### Source excerpt ###

All the three Judges were thus unanimous in accepting the appeal on the ground that Tulasamma's right to maintenance was a pre-existing right, that it was in recognition of such a right that she obtained property under the compromise and that the compromise therefore did not fall within the ambit of Sub-section (2) of Section 14 of the Act but would attract the provisions of Sub-section (1) thereof coupled with the Explanation thereto. With respect we find ourselves in complete agreement with the conclusions arrived at by Bhagwati and Fazal Ali, JJ., as also the reasons which weighed with them in coming to those conclusions.

4. Mr. S.T. Desai, under Counsel for the plaintiffs-respondents, and Mr. U.R. Lalit who very ably assisted the Court at its request, contended that for a Hindu female to be given the benefit of Sub-section (1) of Section 14 of the Act she must first be an owner, albeit a limited owner, of the, property in question and that Tulasamma not being an owner at all, the Bench presided over by Bhagwati, J., did not reach a correct decision in holding that the Sub-section aforesaid covered her case. We find that only that part of this argument which is interpretative of Sub-section (1) is correct, namely, that it is only some kind of 'limited ownership' that would get enlarged into full ownership and that where no ownership at all vested in the concerned Hindu female, no question of the applicability of the Sub-section would; arise. We may here reproduce in extenso Section 14 of the Act with advantage:

14(1) Any property possessed by a female Hindu, whether acquired before or after the commencement of this Act, shall be held by her as full owner thereof and not as a limited owner.

Explanation :

In this Sub-section, 'property' includes both movable and immovable property acquired by a female Hindu by inheritance or devise, or at a partition, or in lieu of maintenance or arrears of maintenance, or by gift from any person, whether a relative or not, before, at or after her marriage, or by her own skill or exertion, or by purchase or by prescription, or in any other manner what-so-ever, and also any such property held by her as 'Stridhana' immediately before the commencement of this Act.

(2) Nothing contained in Sub-section (1) shall apply to any property acquired by way of gift or under a will or any other instrument or under a decree or order of a civil Court or under an award where the terms of the gift, will or other instrument or the decree, order or award prescribed a restricted estate in such property.

###

• Instructions to follow
Extend the judgment excerpt on Section 14, starting immediately after the quoted Sub-section (2). The listing that comes next bears no relation to the judgment excerpt on Section 14.

### Dataset excerpt ###

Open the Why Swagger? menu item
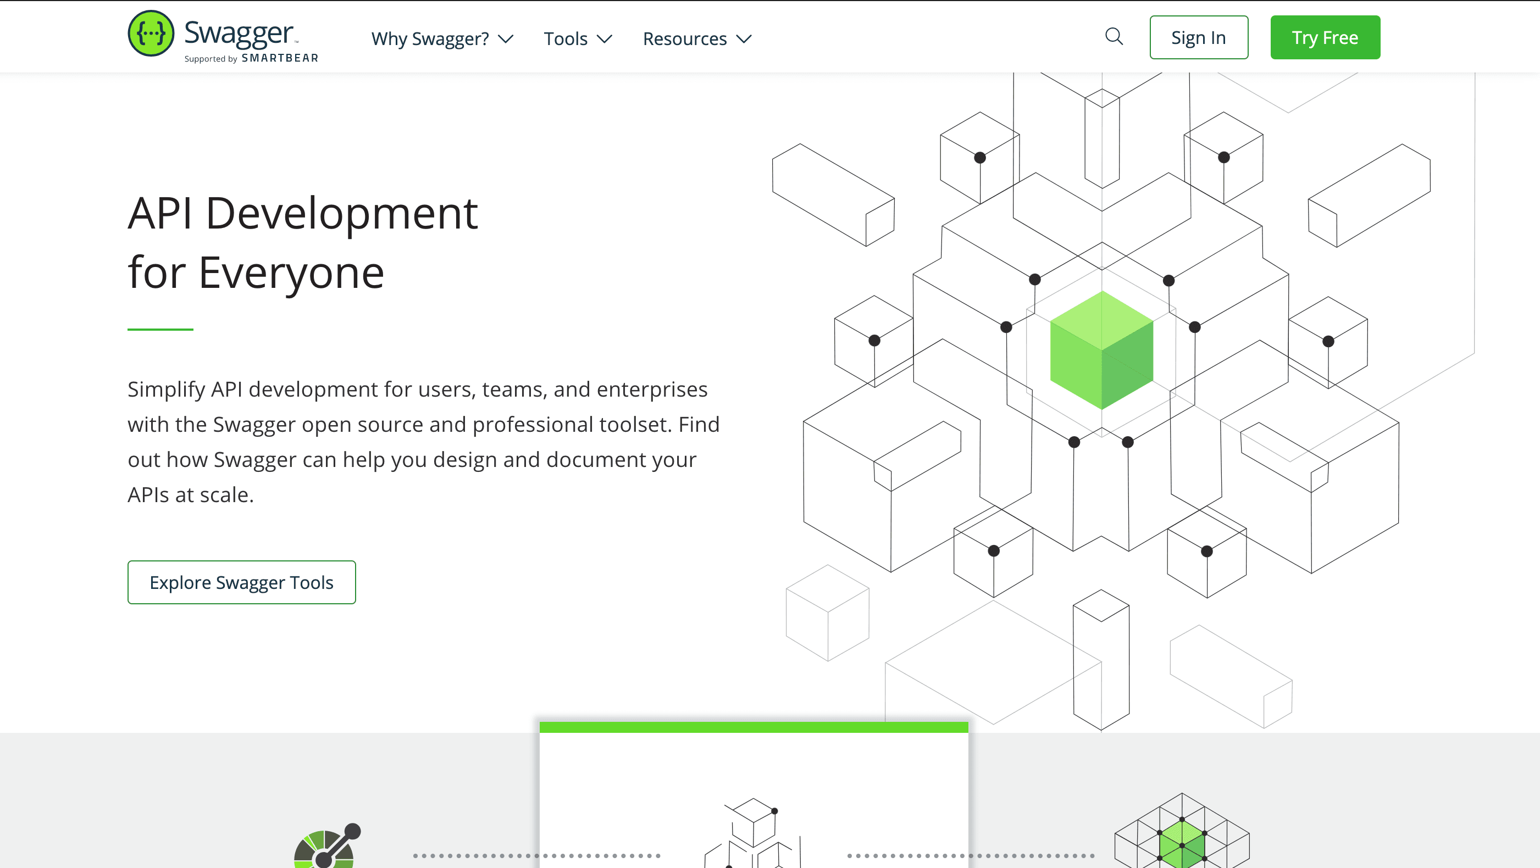The width and height of the screenshot is (1540, 868). click(x=430, y=39)
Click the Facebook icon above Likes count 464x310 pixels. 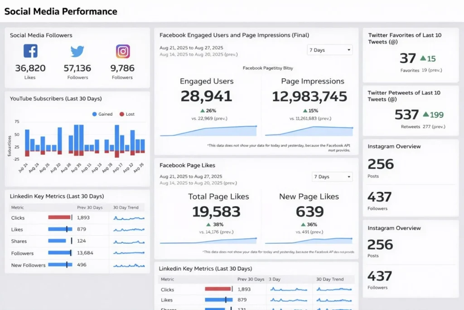click(x=30, y=52)
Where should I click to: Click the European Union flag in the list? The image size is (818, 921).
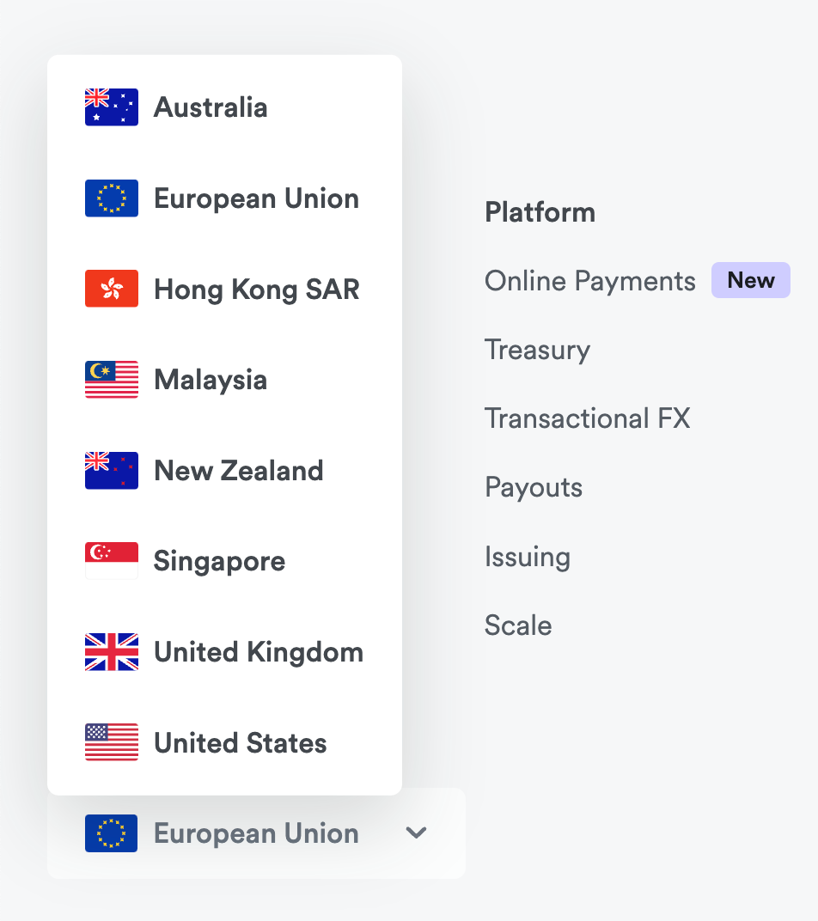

###

• Response
A plain reading of Sub-section (1) makes it clear that the concerned Hindu female must have limited ownership in property, which limited ownership would get enlarged by the operation of that subsection. If it was intended to enlarge any sort of a right which could in no sense be described as ownership, the expression 'and not as a limited owner' would not have been used at all and becomes redundant, which is against the well-recognised principle of interpretation of statutes that the Legislature does not employ meaningless language. Reference may also be made in this connection to Eramma v. Verrupanna and Ors. : [1966]2SCR626 where in Ramaswami, J., speaking on behalf of himself, Gajendragadkar, CJ., and Hidayatullah, J., interpreted the Sub-section thus:

The property possessed by a female Hindu, as contemplated in the section, is clearly property to which she has acquired some kind of title whether before or after the commencement of the Act. It may be noticed that the Explanation to Section 14(1) sets out the various modes of acquisition of the property by a female Hindu and indicates that the section applies only to property to which the female Hindu has acquired some kind of title, however restricted the nature of her interest may be. The words 'as full owner thereof and not as a limited owner' as given in the last portion of Sub-section (1) of Section 14 clearly suggest that the legislature intended that the limited ownership of a Hindu female should be changed into full ownership. In other words, Section 14(1) of the Act contemplates that a Hindu female who, in the absence of this provision, would have been limited owner of the property, will now become full owner of the same by virtue of this SectionThe object of the section is to extinguish the estate called 'limited estate' or 'widow's estate' in Hindu Law and to make a Hindu woman, who under the old law would have been only a limited owner, a full owner of the property with all powers of disposition and to make the estate heritable by her own heirs and not revertible to the heirs of the last male holder.... It does not in any way confer a title on the female Hindu where she did not in fact possess any vestige of title. It follows, therefore, that the section cannot be interpreted so as to validate the illegal possession of a female Hindu and it does not confer any title on a mere trespasser. In other words, the provisions of Section 14(1) of the Act cannot be attracted in the case of a Hindu female who is in possession of the property of the last male holder on the date of the commencement of the Act when she is only a trespasser without any right to property.

This interpretation of Sub-section (1) was cited with approval in Mangal Singh and Ors. v. Shrimati Rattno and Anr. : [1967]3SCR454 by Bhargava, J., who delivered the judgment of the Court and observed:

This case also, thus, clarifies that the expression 'possessed by' is not intended to apply to a case of mere possession without title, and that the legislature intended this provision for cases where the Hindu female possesses the right of ownership of the property in question. Even mere physical possession of the property without the right of ownership will not attract the provisions of this Section This case also, thus, supports our view that the expression 'possessed by' was used in the sense of connoting state of ownership and, while the Hindu female possesses the rights of ownership, she would become full owner if the other conditions mentioned in the section are fulfilled. The section will, however, not apply at all to cases where the Hindu female may have parted with her rights so as to place herself in a position where she could, in no manner, exercise her rights of ownership in that property any longer.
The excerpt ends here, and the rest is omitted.